A still from "Paranormal Activity 3." Credit: Paramount Picutures
The new horror film "Paranormal Activity 3" features another set of amateur ghost hunters trying to document evidence of paranormal activity through the use of home video cameras.
The twitchy, grainy video images of demons and ghosts have scared up hundreds of millions of dollars in box office gold in two previous installments of the low-budget franchise.
It's all good fun for spooky cinematic scares. But what about in the real world?
Between one-third and one-half of Americans believe in ghosts, and that belief motivates many to look for evidence of the paranormal. Researcher Sharon Hill of the Doubtful Newsblog counted about 2,000 active amateur ghost hunting groups in America. Almost all of them are patterned directly after the hit SyFy TV show Ghost Hunters, which is now in its eighth season of failing to find good evidence of ghosts.
Despite the efforts of thousands of real-life ghost hunters over the past decade, the evidence for ghosts has not improved. Typically the types of evidence offered for the paranormal falls into a few categories:
1) Personal Experiences
Ghost hunters often report personal feelings and experiences like, "I felt we were being watched," or "I felt like something didn't want us there." They also describe, for example, getting goose bumps upon entering a room, or panicking at some unseen presence. There's nothing wrong with personal experiences, but they are not evidence of anything other than that people scare themselves in dark, spooky places.
2) Orbs
Many ghost hunters and books on hauntings claim that ghosts can be photographed, and appear as round or oval white shapes called orbs. Many things can create orbs, including insects, dust, and flash reflections. Orbs may seem otherworldly because they appear only in photographs and are usually invisible to the naked eye. To those unaware of the real explanation they can be spooky, but there is nothing paranormal about them.

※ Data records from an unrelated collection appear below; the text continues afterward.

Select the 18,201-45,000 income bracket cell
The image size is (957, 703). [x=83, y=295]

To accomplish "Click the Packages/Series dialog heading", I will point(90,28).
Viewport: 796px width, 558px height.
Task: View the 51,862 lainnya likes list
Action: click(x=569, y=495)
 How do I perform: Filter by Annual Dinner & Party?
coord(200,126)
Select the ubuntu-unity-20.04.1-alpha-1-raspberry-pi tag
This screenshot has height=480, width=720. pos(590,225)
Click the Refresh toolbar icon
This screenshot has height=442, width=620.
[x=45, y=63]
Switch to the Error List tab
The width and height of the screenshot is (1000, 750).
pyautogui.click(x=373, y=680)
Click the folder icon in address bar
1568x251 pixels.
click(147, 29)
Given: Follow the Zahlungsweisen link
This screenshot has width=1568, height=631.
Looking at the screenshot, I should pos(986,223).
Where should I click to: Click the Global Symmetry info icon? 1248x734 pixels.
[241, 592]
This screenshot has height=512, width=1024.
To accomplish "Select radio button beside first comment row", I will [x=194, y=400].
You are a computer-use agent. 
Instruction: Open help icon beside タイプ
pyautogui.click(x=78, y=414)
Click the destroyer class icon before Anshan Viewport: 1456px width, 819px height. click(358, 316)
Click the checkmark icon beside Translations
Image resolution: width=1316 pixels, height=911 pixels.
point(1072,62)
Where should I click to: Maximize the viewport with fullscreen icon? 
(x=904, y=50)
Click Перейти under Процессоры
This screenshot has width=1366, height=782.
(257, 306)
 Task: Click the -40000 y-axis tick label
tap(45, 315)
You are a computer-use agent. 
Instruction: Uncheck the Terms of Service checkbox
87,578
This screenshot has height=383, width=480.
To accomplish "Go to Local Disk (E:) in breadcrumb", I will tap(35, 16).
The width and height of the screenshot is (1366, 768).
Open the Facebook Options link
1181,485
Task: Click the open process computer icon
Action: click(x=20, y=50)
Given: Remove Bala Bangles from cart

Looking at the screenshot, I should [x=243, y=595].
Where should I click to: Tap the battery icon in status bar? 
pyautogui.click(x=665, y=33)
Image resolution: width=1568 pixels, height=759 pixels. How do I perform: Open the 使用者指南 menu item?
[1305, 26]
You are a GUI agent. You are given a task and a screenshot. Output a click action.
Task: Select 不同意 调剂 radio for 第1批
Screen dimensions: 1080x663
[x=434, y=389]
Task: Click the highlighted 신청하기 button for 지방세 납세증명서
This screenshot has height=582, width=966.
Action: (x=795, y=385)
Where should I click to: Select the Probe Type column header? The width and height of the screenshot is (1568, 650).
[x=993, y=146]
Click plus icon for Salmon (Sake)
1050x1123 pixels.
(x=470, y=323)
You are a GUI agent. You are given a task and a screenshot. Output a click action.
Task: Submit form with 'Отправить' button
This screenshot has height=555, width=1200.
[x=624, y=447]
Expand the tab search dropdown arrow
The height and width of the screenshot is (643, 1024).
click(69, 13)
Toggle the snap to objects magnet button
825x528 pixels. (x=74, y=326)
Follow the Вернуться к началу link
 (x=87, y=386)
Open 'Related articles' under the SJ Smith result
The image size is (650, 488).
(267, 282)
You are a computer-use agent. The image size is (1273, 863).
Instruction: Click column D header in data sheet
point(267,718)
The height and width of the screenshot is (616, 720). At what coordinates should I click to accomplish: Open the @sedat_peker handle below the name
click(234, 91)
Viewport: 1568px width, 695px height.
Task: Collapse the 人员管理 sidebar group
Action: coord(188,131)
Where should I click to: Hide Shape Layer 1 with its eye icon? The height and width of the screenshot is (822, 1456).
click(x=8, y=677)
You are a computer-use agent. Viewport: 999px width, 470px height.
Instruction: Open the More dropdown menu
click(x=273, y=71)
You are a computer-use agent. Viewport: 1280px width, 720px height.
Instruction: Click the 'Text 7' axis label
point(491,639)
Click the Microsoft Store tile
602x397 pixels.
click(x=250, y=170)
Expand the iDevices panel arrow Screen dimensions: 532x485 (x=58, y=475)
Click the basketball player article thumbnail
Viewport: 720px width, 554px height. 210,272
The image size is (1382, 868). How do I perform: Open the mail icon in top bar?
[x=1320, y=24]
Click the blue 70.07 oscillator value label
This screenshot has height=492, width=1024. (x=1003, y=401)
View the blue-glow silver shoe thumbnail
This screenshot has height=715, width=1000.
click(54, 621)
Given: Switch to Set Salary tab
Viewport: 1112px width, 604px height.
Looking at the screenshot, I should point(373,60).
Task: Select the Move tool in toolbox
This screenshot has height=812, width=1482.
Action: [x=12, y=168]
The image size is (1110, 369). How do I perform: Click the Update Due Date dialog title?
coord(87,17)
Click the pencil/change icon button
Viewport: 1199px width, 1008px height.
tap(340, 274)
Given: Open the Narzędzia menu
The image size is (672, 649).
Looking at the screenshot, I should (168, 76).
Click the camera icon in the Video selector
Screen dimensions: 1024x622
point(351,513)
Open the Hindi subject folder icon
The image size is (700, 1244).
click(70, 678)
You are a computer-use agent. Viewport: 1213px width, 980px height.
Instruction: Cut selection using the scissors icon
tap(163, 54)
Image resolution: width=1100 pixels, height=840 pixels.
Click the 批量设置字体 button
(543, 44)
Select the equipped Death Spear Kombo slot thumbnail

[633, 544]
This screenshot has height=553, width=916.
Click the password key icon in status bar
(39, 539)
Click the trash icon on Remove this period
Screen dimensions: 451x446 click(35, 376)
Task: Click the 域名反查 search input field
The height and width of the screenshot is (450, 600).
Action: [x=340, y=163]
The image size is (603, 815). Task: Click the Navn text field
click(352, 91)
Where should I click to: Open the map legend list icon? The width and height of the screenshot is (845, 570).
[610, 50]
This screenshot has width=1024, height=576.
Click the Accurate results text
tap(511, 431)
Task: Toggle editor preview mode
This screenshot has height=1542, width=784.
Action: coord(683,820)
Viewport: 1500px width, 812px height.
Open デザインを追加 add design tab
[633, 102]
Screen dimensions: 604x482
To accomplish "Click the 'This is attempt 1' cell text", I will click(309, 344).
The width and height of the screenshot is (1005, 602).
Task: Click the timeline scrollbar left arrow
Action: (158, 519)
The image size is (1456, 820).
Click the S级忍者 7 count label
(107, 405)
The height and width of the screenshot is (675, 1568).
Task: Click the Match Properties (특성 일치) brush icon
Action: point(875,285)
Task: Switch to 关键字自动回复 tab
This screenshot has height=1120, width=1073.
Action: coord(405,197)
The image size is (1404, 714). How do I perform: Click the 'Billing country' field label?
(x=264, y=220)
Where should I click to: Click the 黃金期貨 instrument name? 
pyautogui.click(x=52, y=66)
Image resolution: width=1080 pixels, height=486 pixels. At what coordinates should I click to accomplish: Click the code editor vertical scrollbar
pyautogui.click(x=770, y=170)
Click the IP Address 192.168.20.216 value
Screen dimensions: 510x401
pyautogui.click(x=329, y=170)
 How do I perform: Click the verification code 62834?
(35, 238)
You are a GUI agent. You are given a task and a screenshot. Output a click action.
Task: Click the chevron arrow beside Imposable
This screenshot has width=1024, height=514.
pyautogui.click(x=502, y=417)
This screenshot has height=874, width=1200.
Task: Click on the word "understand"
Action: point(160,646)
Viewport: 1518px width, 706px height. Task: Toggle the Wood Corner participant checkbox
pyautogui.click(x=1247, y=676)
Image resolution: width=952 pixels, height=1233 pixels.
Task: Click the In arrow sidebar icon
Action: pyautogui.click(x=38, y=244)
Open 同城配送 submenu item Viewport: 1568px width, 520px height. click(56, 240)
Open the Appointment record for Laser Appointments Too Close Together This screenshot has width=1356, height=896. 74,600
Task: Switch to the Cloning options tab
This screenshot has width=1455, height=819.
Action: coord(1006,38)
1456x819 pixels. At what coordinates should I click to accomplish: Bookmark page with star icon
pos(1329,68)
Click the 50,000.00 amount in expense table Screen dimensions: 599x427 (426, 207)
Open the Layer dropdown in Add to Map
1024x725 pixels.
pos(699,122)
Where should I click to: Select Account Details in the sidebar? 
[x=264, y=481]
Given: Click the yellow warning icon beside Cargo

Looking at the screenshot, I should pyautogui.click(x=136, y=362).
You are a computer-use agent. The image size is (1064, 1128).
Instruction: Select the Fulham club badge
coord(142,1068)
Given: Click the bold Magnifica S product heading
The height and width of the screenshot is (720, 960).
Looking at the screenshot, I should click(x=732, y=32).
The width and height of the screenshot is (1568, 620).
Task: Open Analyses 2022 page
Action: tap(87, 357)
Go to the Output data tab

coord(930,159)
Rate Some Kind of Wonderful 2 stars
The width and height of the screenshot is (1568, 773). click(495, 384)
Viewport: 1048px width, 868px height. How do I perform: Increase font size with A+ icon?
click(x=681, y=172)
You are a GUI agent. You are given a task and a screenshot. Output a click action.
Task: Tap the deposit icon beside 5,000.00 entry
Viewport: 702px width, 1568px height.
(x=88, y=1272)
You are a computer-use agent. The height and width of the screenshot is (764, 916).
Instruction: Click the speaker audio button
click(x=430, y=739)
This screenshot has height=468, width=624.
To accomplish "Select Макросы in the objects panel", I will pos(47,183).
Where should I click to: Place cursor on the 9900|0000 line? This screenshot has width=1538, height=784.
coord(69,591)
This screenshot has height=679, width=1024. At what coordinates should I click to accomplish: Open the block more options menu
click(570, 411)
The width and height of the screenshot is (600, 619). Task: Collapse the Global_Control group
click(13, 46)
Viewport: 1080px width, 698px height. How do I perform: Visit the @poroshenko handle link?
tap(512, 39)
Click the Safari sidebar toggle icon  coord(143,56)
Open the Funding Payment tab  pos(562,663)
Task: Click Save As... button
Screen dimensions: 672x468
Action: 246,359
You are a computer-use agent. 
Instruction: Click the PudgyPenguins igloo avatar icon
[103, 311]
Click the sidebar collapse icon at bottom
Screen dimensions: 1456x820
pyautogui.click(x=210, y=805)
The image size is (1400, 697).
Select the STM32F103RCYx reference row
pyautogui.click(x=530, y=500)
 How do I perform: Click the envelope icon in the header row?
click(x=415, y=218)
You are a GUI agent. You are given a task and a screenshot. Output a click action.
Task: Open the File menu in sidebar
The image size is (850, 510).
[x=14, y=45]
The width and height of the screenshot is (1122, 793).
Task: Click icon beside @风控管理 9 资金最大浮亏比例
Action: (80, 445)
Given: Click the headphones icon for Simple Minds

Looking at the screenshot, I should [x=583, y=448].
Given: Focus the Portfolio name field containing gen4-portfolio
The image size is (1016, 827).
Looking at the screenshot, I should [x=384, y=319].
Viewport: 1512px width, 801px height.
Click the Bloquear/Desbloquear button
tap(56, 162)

3) Ghost Equipment Results
Ghost investigators often use unscientific and unproven equipment and techniques in their search for spirits. Some use psychics to try and communicate with ghosts. Others use dowsing rods, which have never been scientifically proven to find anything (including water and restless spirits). Still others, striving for some semblance of science, use high-tech devices such as electromagnetic field (EMF) detectors and infrared cameras.
These devices are commonly sold as ghost hunting gear, but there is no logical or scientific reason to use this equipment when looking for the paranormal. EMF detectors measure electromagnetic fields, not ghosts; infrared cameras reveal the infrared spectrum, not ghosts. There is no evidence that ghosts have anything to do with electromagnetic fields, infrared images, ions, temperature drops, etc.
4) Electronic Voice Phenomena (EVP)
Most ghost hunters, including the Ghost Hunters team, use handheld voice recorders in an attempt to capture a supposed ghost voice, or EVP. Often the investigator holds it while standing in the middle of a room and addressing the supposed spirit, or while walking around. They later go back and review the recordings at high volume, listening for any faint murmurs, sounds, or noises, which they may interpret as ghost voices. For example a ghost hunter may ask out loud, "If there's a spirit here, what's your name?"
Often they will get no answer at all; other times, if they wait long enough they'll hear some random sound that could be interpreted as a faint, mumbled name: "Mary." (Or maybe Terry, Kerry, Larry, or Barry—never mind the fact that, as disembodied spirits, ghosts presumably do not have vocal cords, a tongue, or a mouth that would allow them to speak.)
The problem is that microphones are very sensitive, and may record anything from someone whispering in the next room, to wind blowing, ordinary random sounds from the environment, or even sounds from the ghost hunters themselves. There's no mystery about what causes EVPs, and it has nothing to do with ghosts. EVPs are created by a well-understood psychological process called apophenia, which causes people to "hear" distinct sounds in random white noise patterns such as the background static in an audio recording (like hearing the doorbell or the telephone while one is in the shower).
The same way that the human brain allows us to "recognize" random patterns like faces in clouds, our brains allow us to hear words and phrases in random sounds that aren't really there. In fact EVPs can be easily heard and induced in laboratory experiments; no ghosts required.